Se il Milan è campione d'Italia per la 19° volta lo deve anche al mister Stefano Pioli. Il normalizzatore che riesce nello straordinario, il Normal One che scrive la storia. L'allenatore non ha mai apprezzato questi appellativi. In passato era stato scelto perché uomo capace di riportare ordine nel caos, serenità nella tensione. Ma Pioli sapeva di poter dare molto di più e al Milan lo ha dimostrato.
Pioli e l'impresa scudetto
L'impresa rossonera porta la sua firma.
Con il lavoro, la compostezza e soprattutto i risultati, Pioli conquista la stima dei tifosi. Quella della squadra invece non è mai mancata, «giovani e ambiziosi» guidati dall'allenatore rossonero che ha sempre potuto contare nell'aiuto dei grandi campioni come Ibrahimovic, Giroud, Florenzi. Un mix perfetto, sapientemente gestito da un allenatore che è anche psicologo. In meno di tre anni, Pioli riporta il Milan in Champions dopo sette anni di assenza, conquista il secondo posto in classifica e poi alza lo scudetto dopo 11 anni di magra. A San Siro « Pioli is on fire» riecheggia tra gli spalti, una colonna sonora che è celebrazione dell'allenatore che nel Milan ha trovato una famiglia, tanto che la fede interista è andata scemando fino al grande sgambetto proprio ai nerazzurri.
A Milanello si respira un clima di serenità che mancava da tempo. Nessuno screzio, nessun diverbio pubblico, massima professionalità da ragazzi poco più che ventenni. Ambiziosi, ma senza l'aggressività agonistica tipica delle squadre alla Conte. Pioli è più concreto e diretto di alcuni colleghi, come Spalletti. Alla ricerca del gioco divertente e non solo dei punti. È lo stile di Pioli, di chi ha la passione della bicicletta, del culto della fatica in solitaria dove parlare troppo è controproducente. Una filosofia vincente che gli ha permesso di superare per media punti predecessori del calibro di Allegri, Ancelotti, Rocco, Sacchi, arrivando ad un passo da Capello. Merito di un club che ha saputo guardare in prospettiva, che ha creduto, davvero, in un progetto, sapendo aspettare. Questo scudetto non ha il volto di un singolo, ma del gruppo.

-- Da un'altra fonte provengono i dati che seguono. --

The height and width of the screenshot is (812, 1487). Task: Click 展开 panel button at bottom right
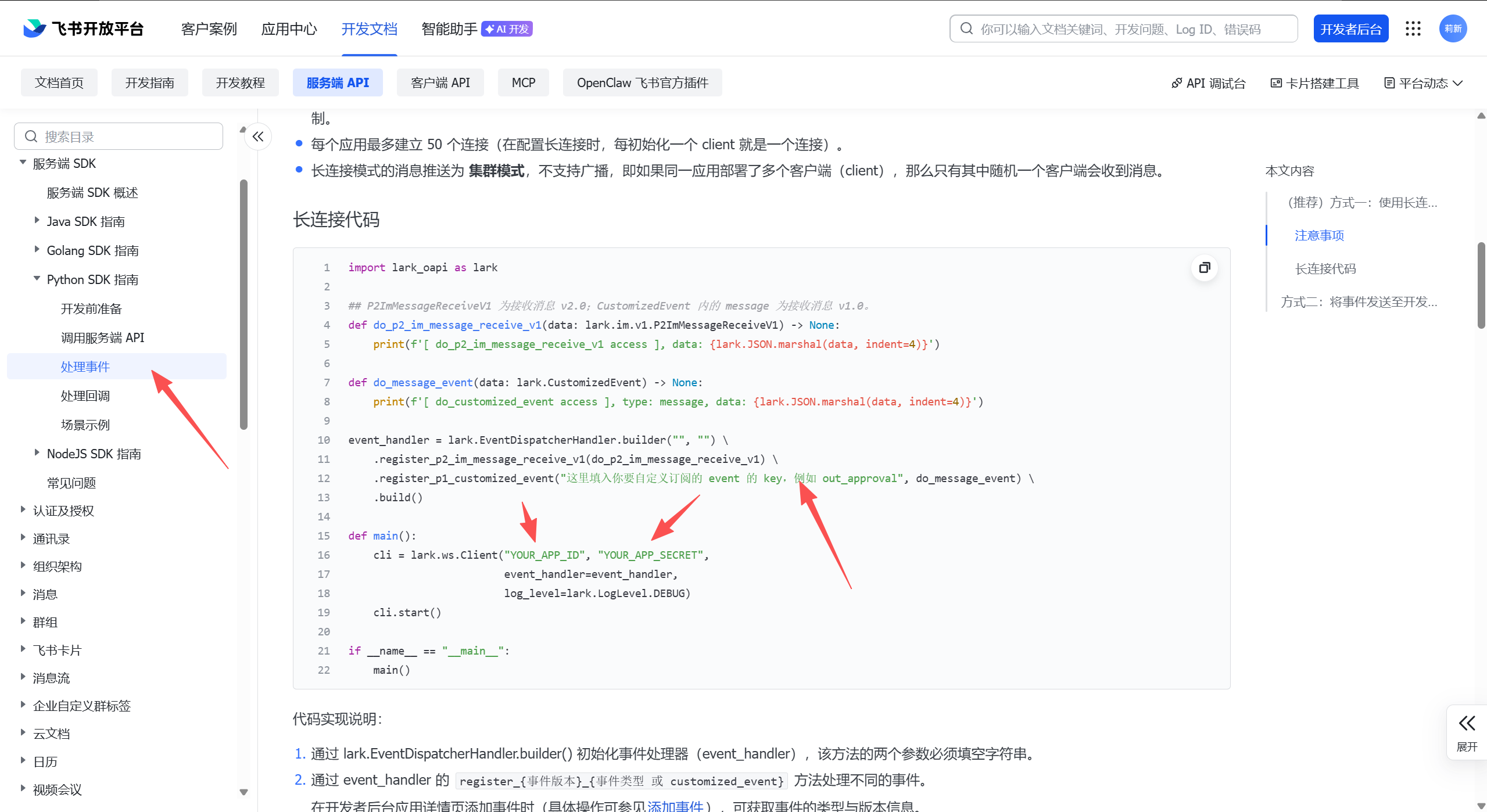click(1466, 732)
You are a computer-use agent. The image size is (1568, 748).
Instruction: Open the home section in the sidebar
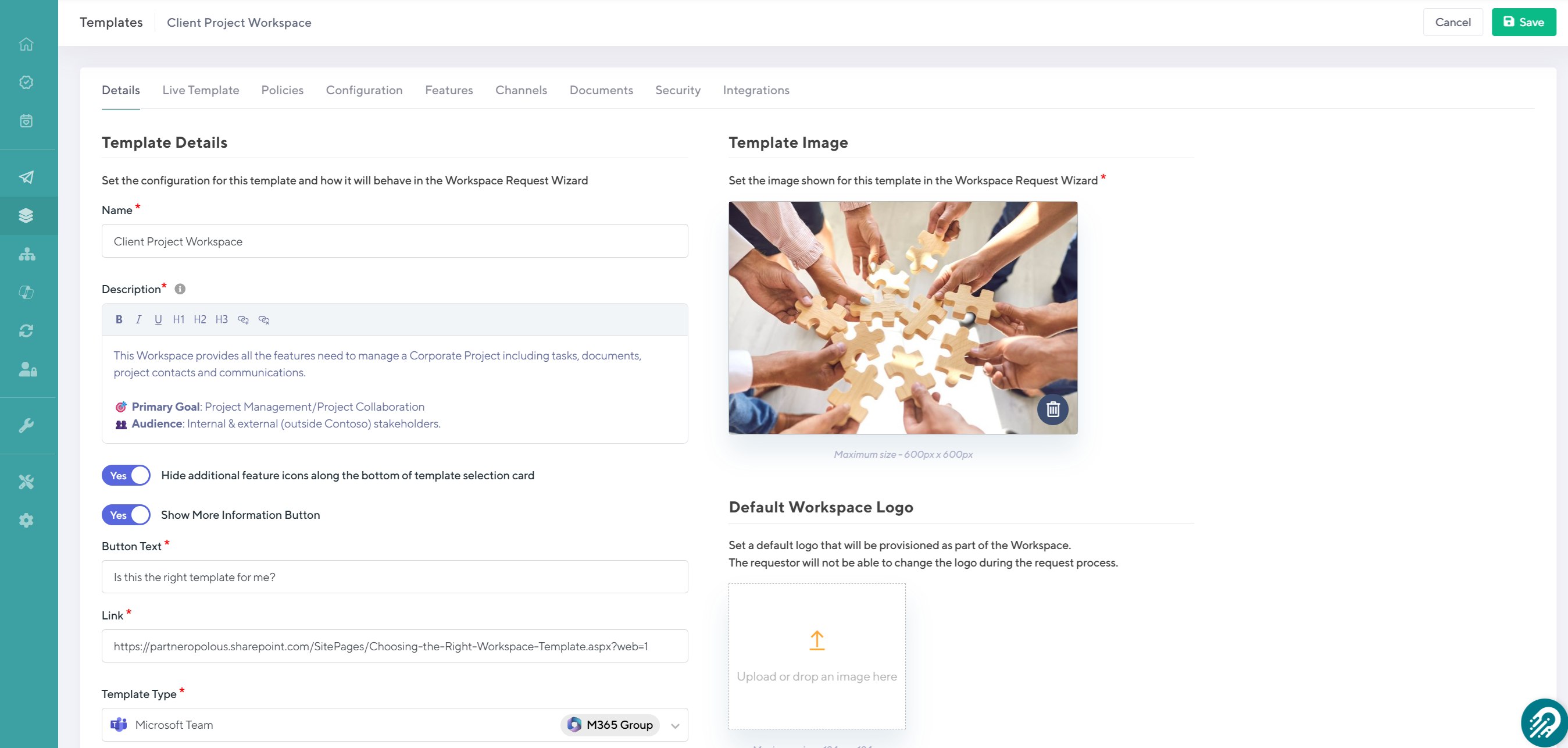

Le individualità sono state allontanate, premiando sempre la sostenibilità. Doveva essere la stagione dell'assestamento dopo gli addii di Donnarumma e Calhanoglu, strappi dolorosi che hanno lasciato un segno. Invece il Milan ha vinto senza un bomber per eccellenza, utilizzando quasi tutta la rosa costata 228 milioni di euro con Tomori, Theo Hernandez, Tonali e Leao costati meno di 30 milioni ognuno. Così la gestione Elliott diventa un modello e attira l'attenzione di molti investitori. Investcorp dopo aver offerto circa 1.180 milioni di euro per il Milan ha sospeso la trattativa. È mancata l'intesa con il fondo statunitense che sembra invece vicinissimo all'accordo con RedBird, società Usa che ha valutato il Milan 1.300 milioni di euro. Numeri da capogiro, se si pensa la situazione del club rossonero prima che fosse rilevato da Elliott. Lo scudetto è il primo successo del fondo Usa, dopo appena quattro anni. E dopo la conquista del tricolore, saranno giornate intense fuori dal campo. Si scriverà il futuro del club, dopo che la squadra ha scritto un pezzo di storia tornando Campione d'Italia.